Had the above-quoted section been an ordinance passed by the mayor and council, it would not have been the duty of the court to take cognizance of it unless it had been introduced in evidence. McDonald v. State, 152 Ga. 223, 227 (109 S.E. 656); Griffin v. State, 183 Ga. 775, 779 (190 S.E. 2), and cit. But this is not a municipal ordinance. It is an act of the legislature. The Code, § 38-112, provides that "all laws . . of the General Assembly . . shall be judicially recognized without the introduction of proof." See Davis v. Bank of Fulton,31 Ga. 69; Terry v. Merchants and Planters Bank of Savannah,66 Ga. 177, 178; Stanley v. Sims, 185 Ga. 518, 522 (195 S.E. 439). All the authority of a policeman in the City of Tifton to make an arrest for a violation of a municipal ordinance must be derived from the act of the legislature granting a new charter to that city, which is set forth in the section quoted in the preceding paragraph. His manner of making an arrest without a warrant is limited in accordance *Page 674 with the provisions of that charter. This mode of making arrests for the violation of a municipal ordinance being prescribed in an act of the General Assembly, and not by an ordinance of the mayor and council, the court should have taken judicial cognizance of this law. There is no evidence in the record that would show that the accused, after being seen drunk on the street by officer Denby, made any effort to escape. When first seen they were "tussling," but there is nothing to indicate any effort of accused to escape prior to this "tussling." In his statement the accused denied any effort to escape, but stated that the first thing he knew "officer Denby came up and shoved me." The charge quoted above, in the first paragraph of the sixth division of this opinion, was designed to cover the law of a legal arrest generally; but it was not adapted to the particular law governing arrest by policemen in the City of Tifton for the violation of a municipal ordinance. While the charge given would have been applicable had the officer arrested accused for a violation of State law, it was not applicable to a violation of a municipal ordinance of the City of Tifton under the charter provision.

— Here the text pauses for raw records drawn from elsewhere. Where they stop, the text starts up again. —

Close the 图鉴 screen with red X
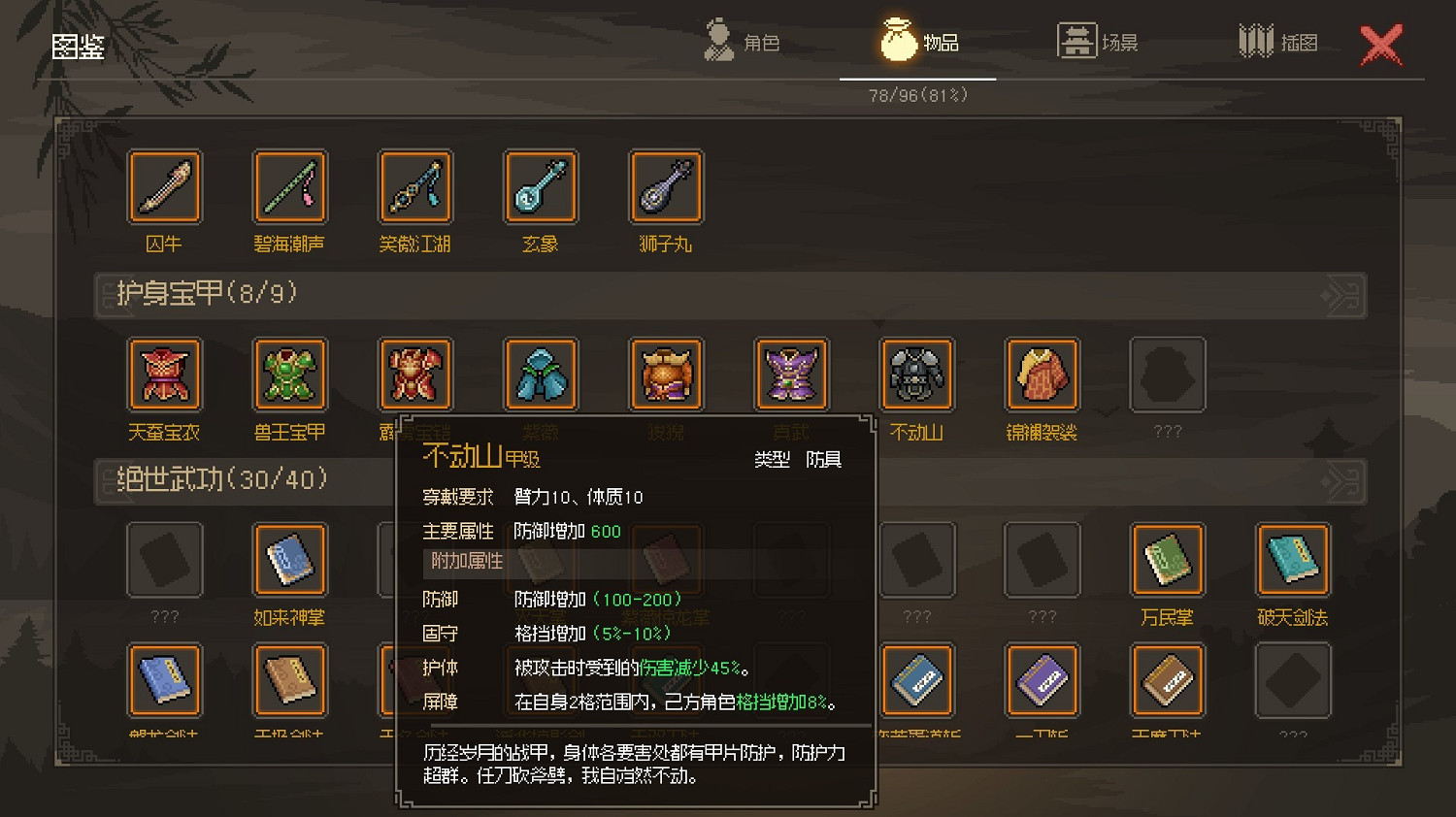The image size is (1456, 817). 1381,45
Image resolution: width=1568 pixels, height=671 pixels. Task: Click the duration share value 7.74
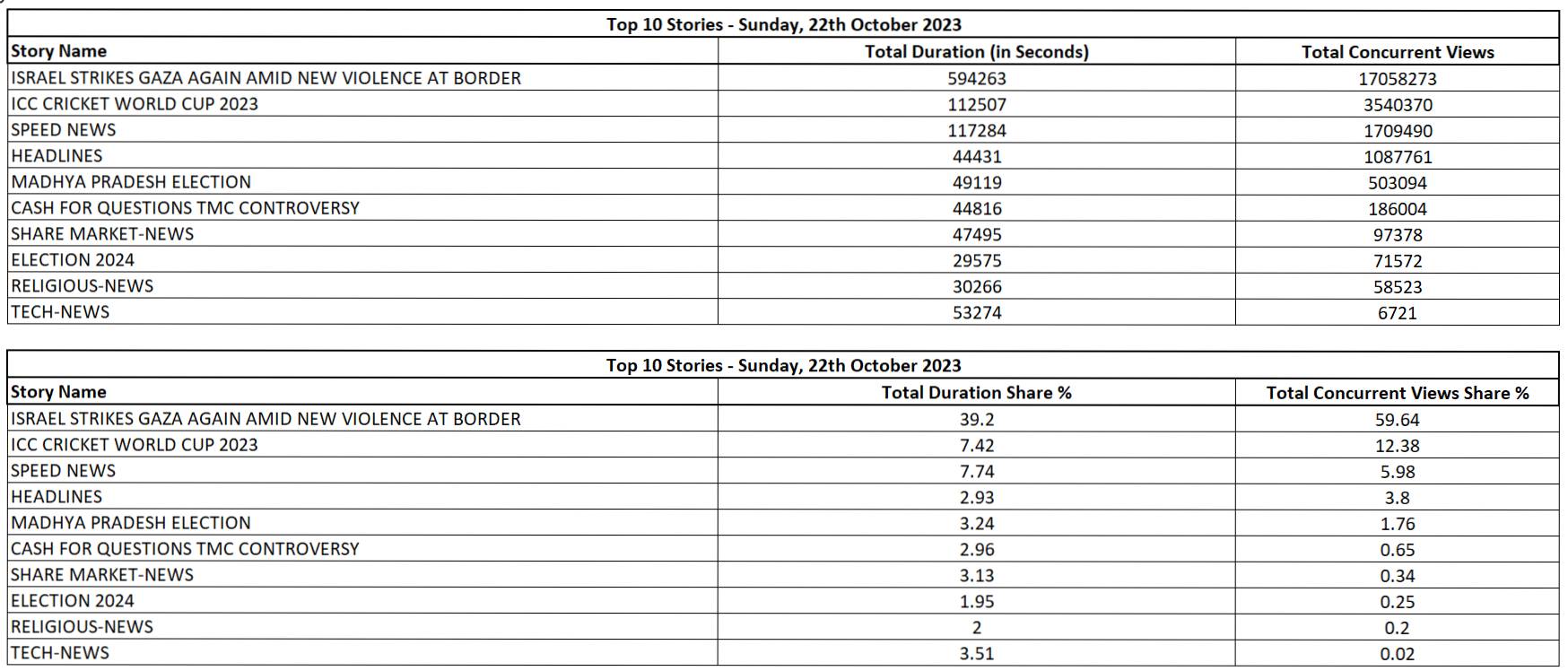[976, 472]
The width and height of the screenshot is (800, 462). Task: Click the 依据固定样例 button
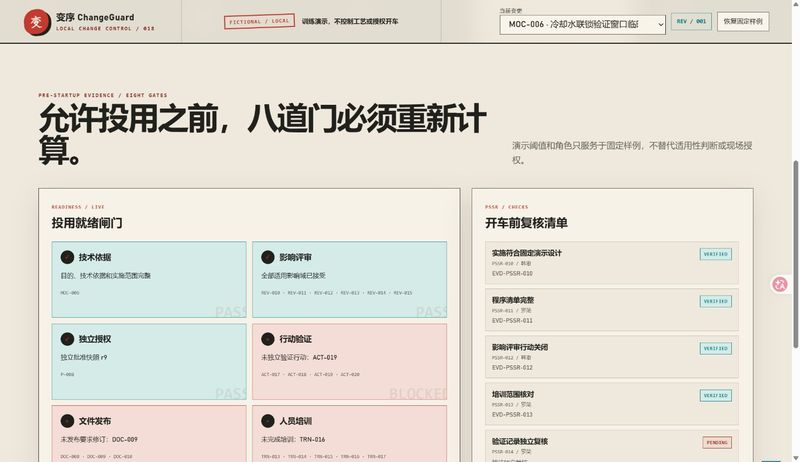click(743, 21)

The law of justifiable homicide, or self-defense under the fears of a reasonable man, as contained in the Code, §§ 26-1011, 26-1012, was not given in charge. The only defense available to the accused, under the charge of the court, was the right to defend against an illegal arrest. Inasmuch as the evidence for the State did not show facts to establish a legal arrest, and the statement of the defendant did enumerate circumstances that amounted to an illegal arrest, and the court having charged on the subject of a legal and illegal arrest, it was the duty of the court to apply the proper rule. "When the judge of his own motion undertakes to charge the law arising on a state of facts as given by the accused in his statement, the charge so given must be correct law and applicable to the theory of the defense made by the accused in his statement." Ragland v. State, 111 Ga. 211,214 (36 S.E. 682); Richards v. State, 114 Ga. 834 (40 S.E. 1001).

Judgment affirmed. All the Justices concur, except

BELL, P. J., and ATKINSON, J., who dissent from the ruling announced in the sixth headnote and the corresponding division of the opinion.